Result: 5.9 gig file on s3. Doesn't seem to contain multiple parts.

I found this example, but part is not defined.

import boto3

bucket = 'bucket'
path = "/temp/"
fileName = "bigFile.gz"
key = 'key'

s3 = boto3.client('s3')

# Initiate the multipart upload and send the part(s)
mpu = s3.create_multipart_upload(Bucket=bucket, Key=key)
with open(path+fileName,'rb') as data:
    part1 = s3.upload_part(Bucket=bucket
                           , Key=key
                           , PartNumber=1
                           , UploadId=mpu['UploadId']
                           , Body=data)

# Next, we need to gather information about each part to complete
# the upload. Needed are the part number and ETag.
part_info = {
    'Parts': [
        {
            'PartNumber': 1,
            'ETag': part['ETag']
        }
    ]
}

# Now the upload works!
s3.complete_multipart_upload(Bucket=bucket
                             , Key=key
                             , UploadId=mpu['UploadId']
                             , MultipartUpload=part_info)
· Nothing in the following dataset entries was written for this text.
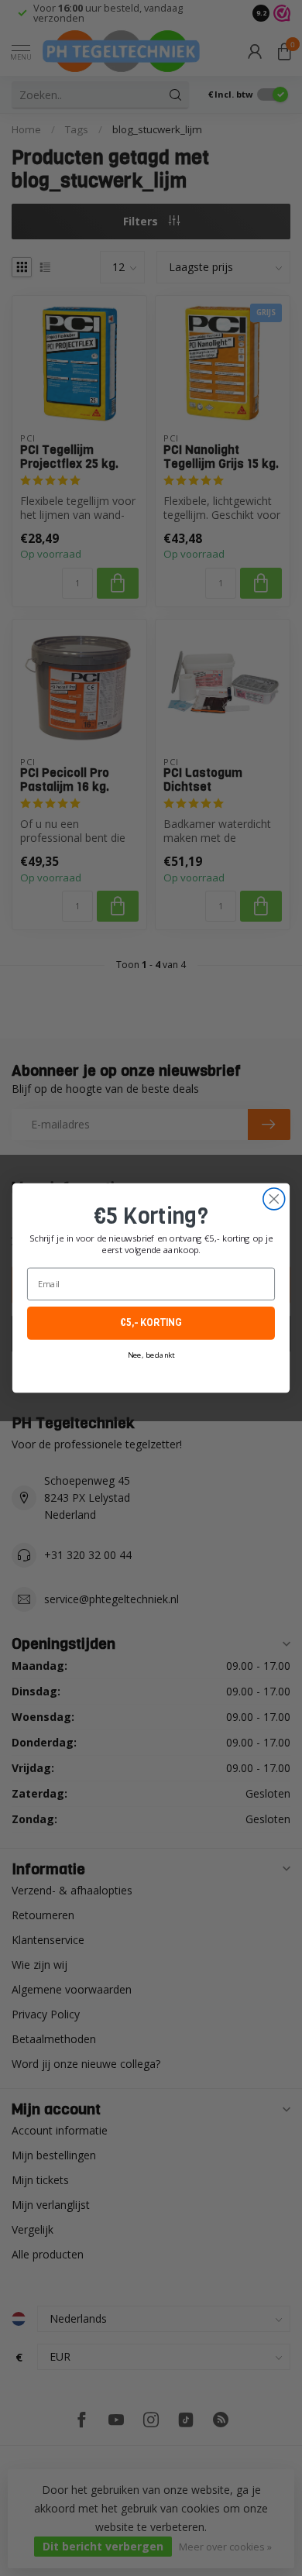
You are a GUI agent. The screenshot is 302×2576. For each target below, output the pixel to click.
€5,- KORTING (151, 1323)
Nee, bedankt (151, 1355)
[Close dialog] (274, 1199)
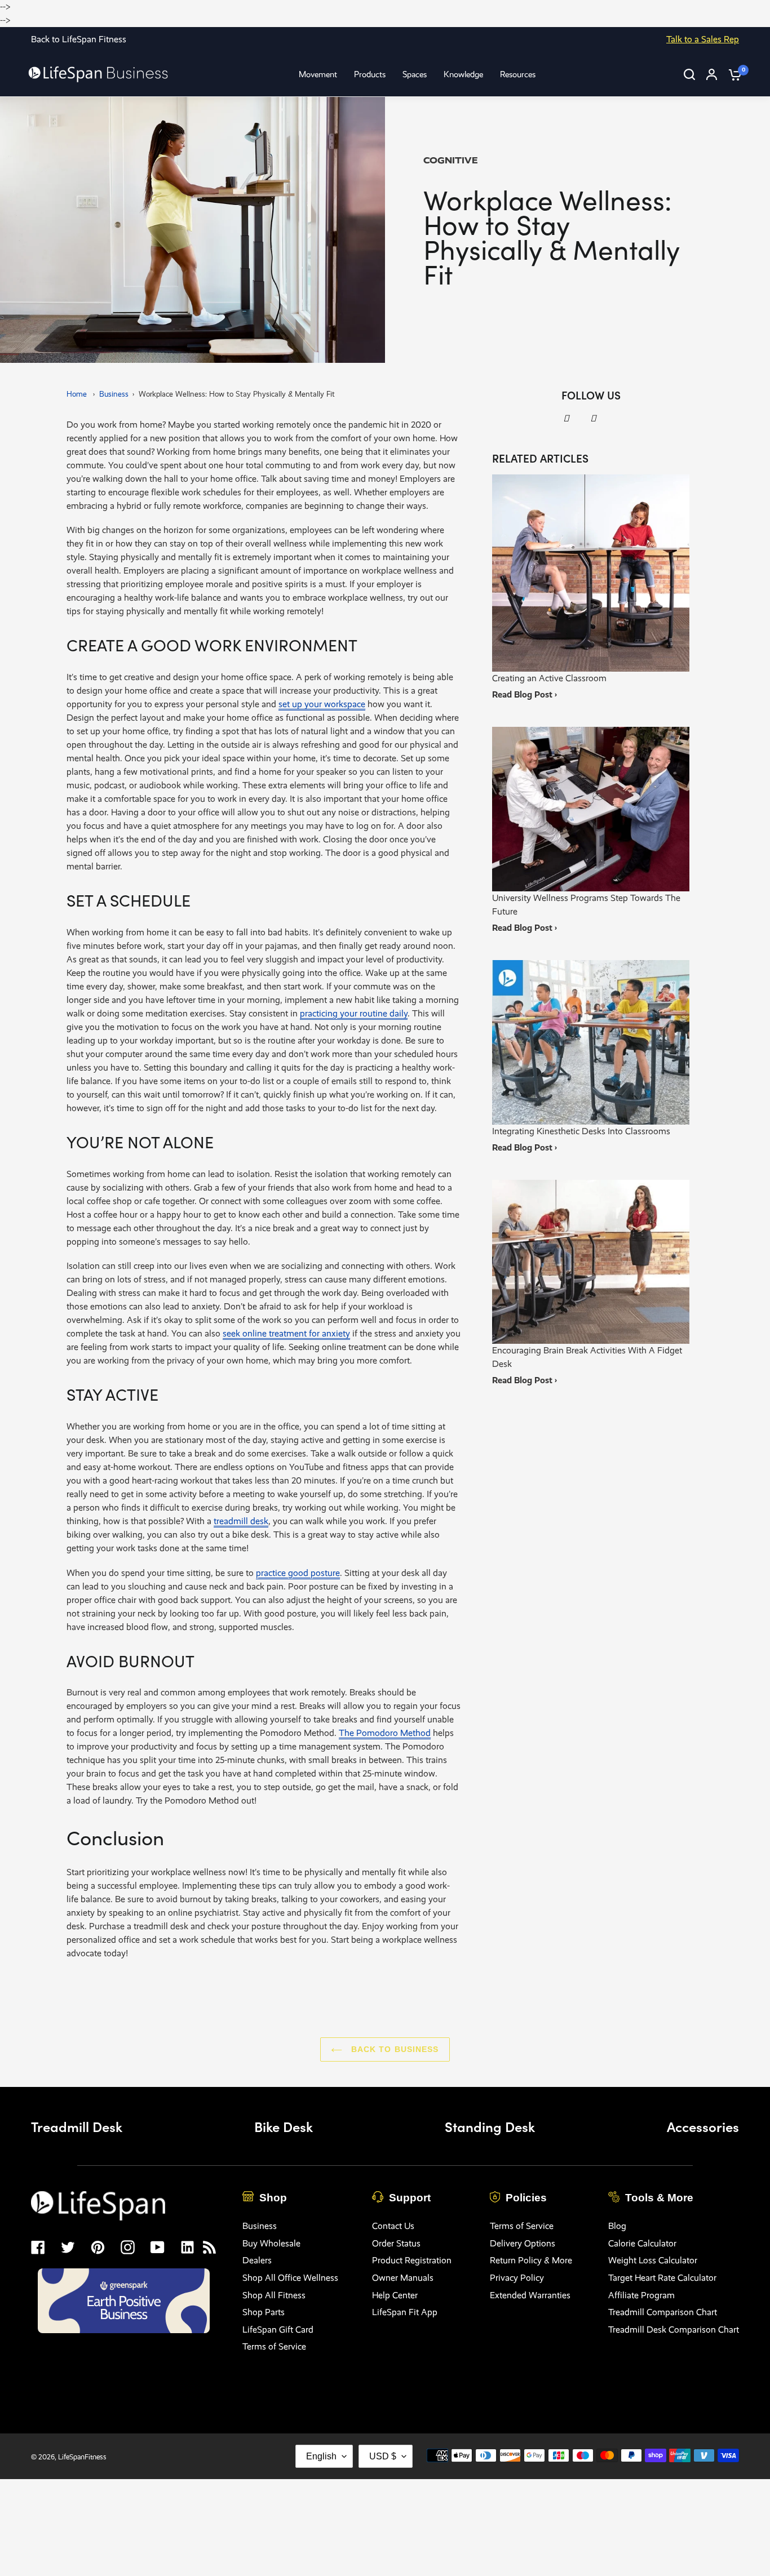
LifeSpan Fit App (404, 2312)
Question: Does anyone know how to use the multipart upload with boto3?

John Rotenstein
  • 241,921
  • 22
  • 380
  • 470
blehman
  • 1,870
  • 7
  • 28
  • 39
  • just saw your question when looking for some other topic, you may want to have a look at s3.transfer which seem to handle multipart automatically: http://boto3.readthedocs.org/en/latest/_modules/boto3/s3/transfer.html . (Never tested it though). Also note that when doing multipart, you will not see multiple part on S3 but one single file. As per AWS documentation: After all parts of your object are uploaded, Amazon S3 assembles these parts and creates the object – Tom Feb 08 '16 at 10:12
  • 1
    @Tom Earlier using boto2x we were able to define chunk_size but with boto3 we dont have any option to set the chunk_size. I think he is talking about it. http://boto3.readthedocs.io/en/latest/reference/services/s3.html#S3.Client.create_multipart_upload – Leo Prince Jul 12 '16 at 11:40
  • Good example: https://gist.github.com/teasherm/bb73f21ed2f3b46bc1c2ca48ec2c1cf5 – Ualter Jr. Jun 13 '20 at 15:46
  • part should be part1 – jjbskir Jan 11 '23 at 19:15

7 Answers7

14

Your code was already correct. Indeed, a minimal example of a multipart upload just looks like this:

import boto3
s3 = boto3.client('s3')
s3.upload_file('my_big_local_file.txt', 'some_bucket', 'some_key')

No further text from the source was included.